The lack of a proper server-side image processing library has always plauged ASP.NET, but you could always just fall back on System.Drawing (even if you're not technically supposed to do so). With ASP.NET 5, that is no longer possible. And while third parties (like James M. South) are doing their best to fill that void, the basics should be built in to ASP.NET 5 / .NET Core.
Asbjørn
2015年11月26日 10:21:36 UTC
Wouldn't it be easier to utilize something like graphicsmagic as https://graphicsmagick.codeplex.com/ did? graphicsmagic is already crossplatform.
2015年11月26日 10:31:34 UTC
I'm wondering whether Vulkan could be a nice option here in the future. (https://www.khronos.org/vulkan).
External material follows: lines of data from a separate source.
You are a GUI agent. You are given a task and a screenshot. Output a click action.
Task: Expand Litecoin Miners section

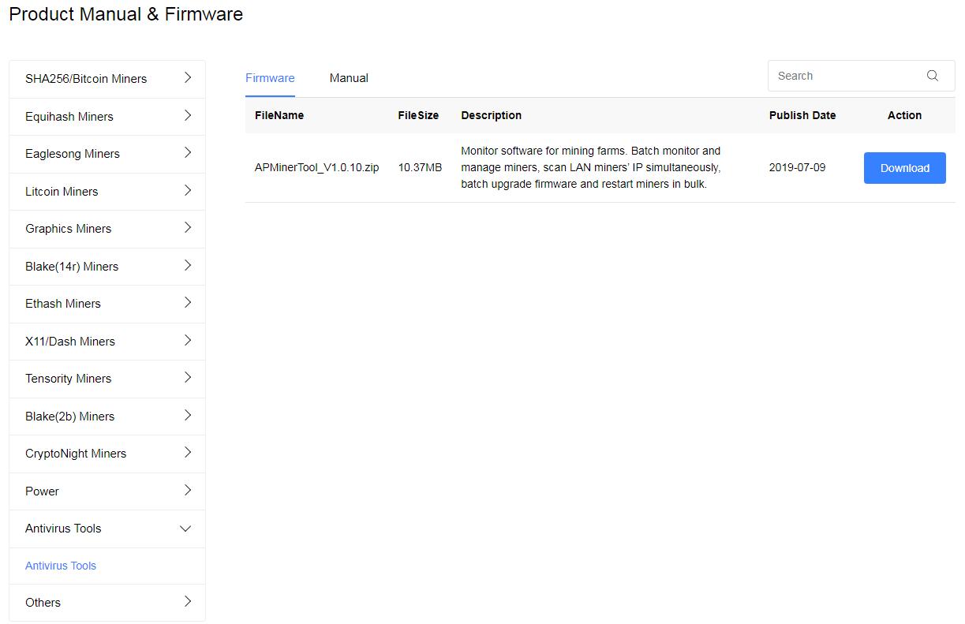187,191
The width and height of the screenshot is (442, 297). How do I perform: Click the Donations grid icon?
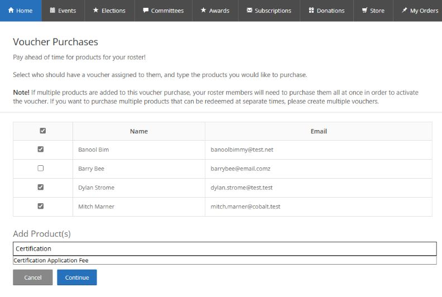pyautogui.click(x=311, y=11)
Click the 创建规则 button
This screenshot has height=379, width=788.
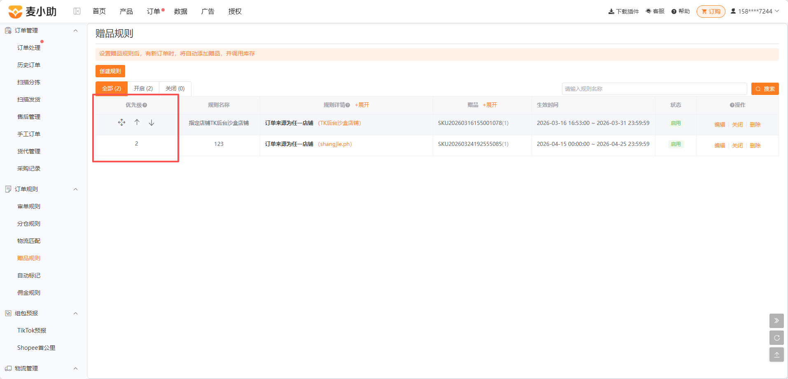[x=110, y=71]
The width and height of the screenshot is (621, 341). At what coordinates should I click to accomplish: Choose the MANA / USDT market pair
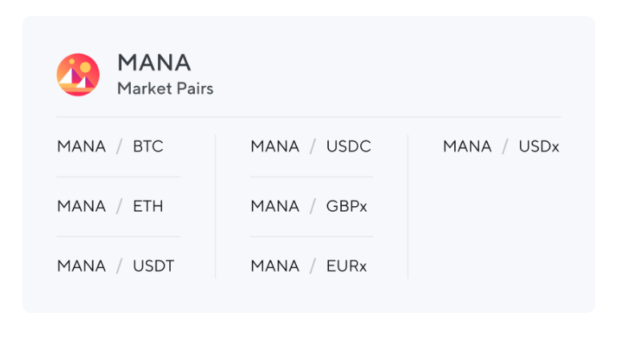pos(116,266)
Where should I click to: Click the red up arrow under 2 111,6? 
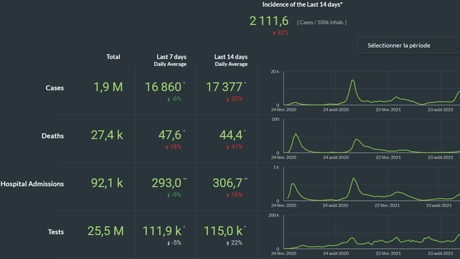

It's scheduled to be released this year and will support Windows and Linux (including Android) and is a high performance, low-level multi-core-friendly graphics API. Due to being low-level, it moves a lot of power (and responsibility!) from driver developers to us "ordinary" developers. (We ordinary developers can of course also use future higher-level libraries).

Side note: If Vulkan would be used as a basis for a cross platform (Windows and Linux) client side UI library, perhaps we finally could get something "thread safe" in this area.